December 31, 2010
By Raphael Ahren
Australia and New Zealand have strong economies and no rampant anti-Semitism, yet the numbers of Jews leaving these countries and moving to Israel jumped nearly 50 percent this year, from 175 to 260, according to Jewish Agency figures released this week.
"I can proudly say that we managed, in the past two years, to brand aliyah as something good, something to think of [as] something to do," Oren Sella, the Jewish Agency's aliyah emissary in Melbourne, told Anglo File. "The aliyah seeds have been planted long ago in the hearts of the Jews here. They are still being planted."

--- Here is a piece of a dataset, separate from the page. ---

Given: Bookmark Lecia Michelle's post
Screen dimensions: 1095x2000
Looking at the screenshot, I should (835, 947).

The size of Australia's Jewish community is approximately 110,000 to 150,000. Some 8,000 Jews live in New Zealand, according to the country's Zionist Federation. An average of 100 Jews on immigrated to Israel between 1990 and 1999 and 110 between 2000 and 2010. Immigration has steadily increased since a low of 60 in 2002, with 250 coming from Australia and 10 from New Zealand this year.

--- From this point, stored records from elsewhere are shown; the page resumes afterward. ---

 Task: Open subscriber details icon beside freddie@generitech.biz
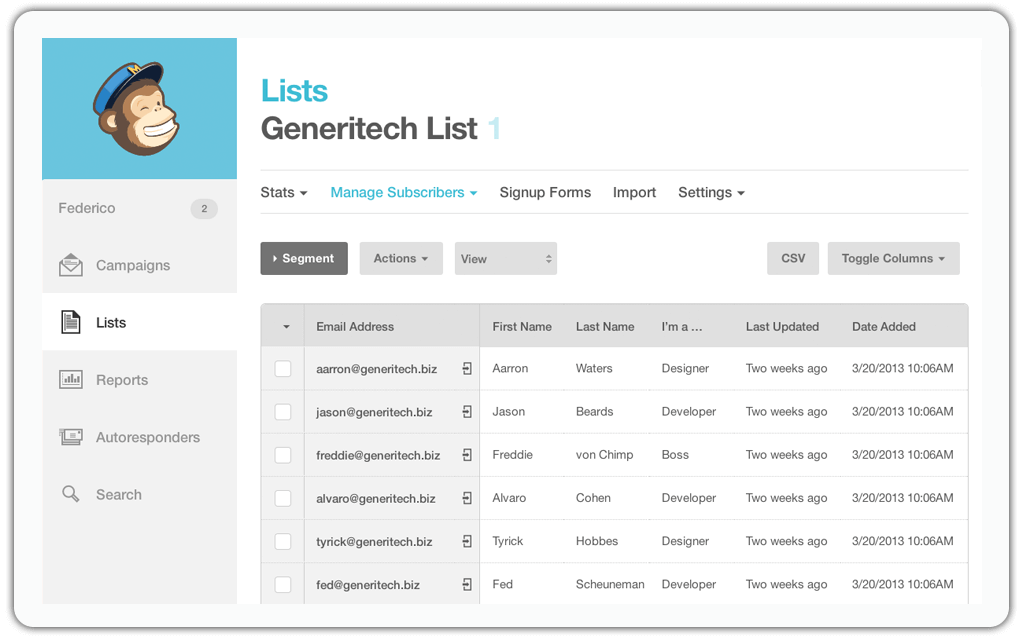[466, 455]
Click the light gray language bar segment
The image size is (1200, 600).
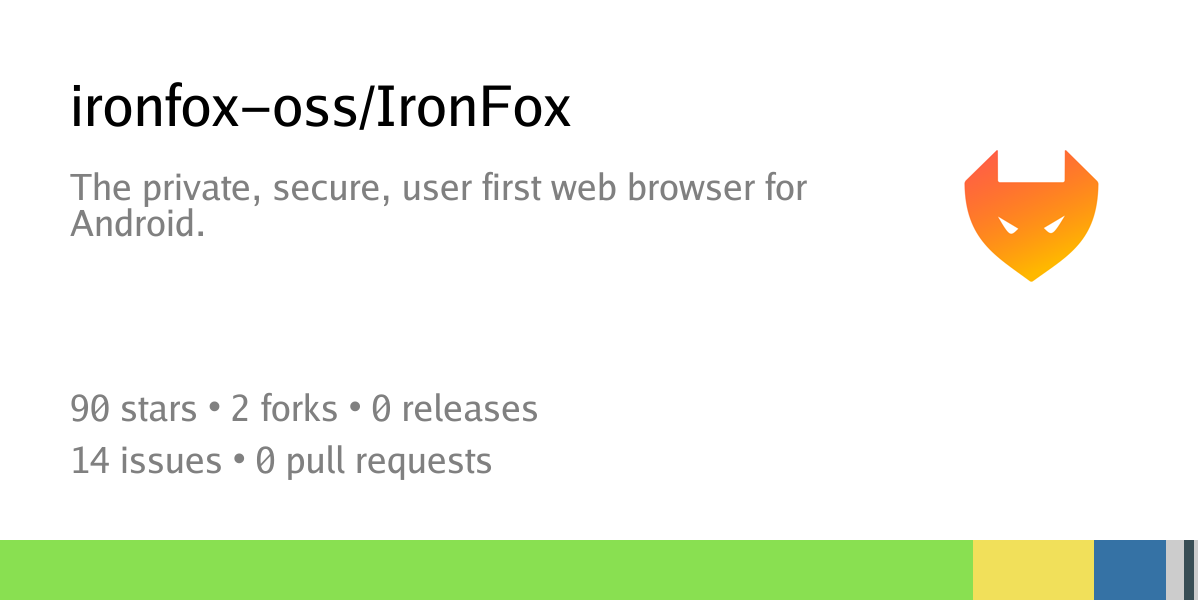[1175, 570]
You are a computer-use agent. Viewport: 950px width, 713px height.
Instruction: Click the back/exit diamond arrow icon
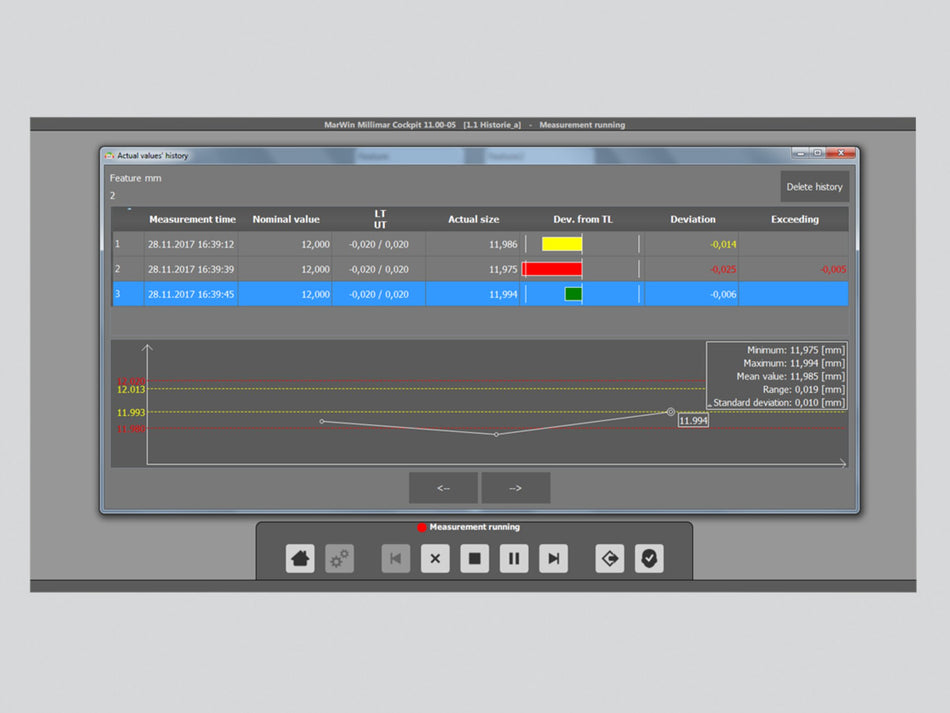610,559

"It's not a rise in anti-Semitism, it's not a difficult economic situation, as we've recovered from the financial crisis, fairly similar to Israel - it really is a very positive aliyah," said Yigal Sela, the director of Zionist Federation of Australia's Israel office. He credits several factors for the increase, mainly the Jewish community's strong Zionist convictions and the growing number of participants on short- and long-term Israel programs for young Jews, such as Taglit-Birthright Israel and Masa.
"I think there is a correlation between the fact that we have a record number of olim".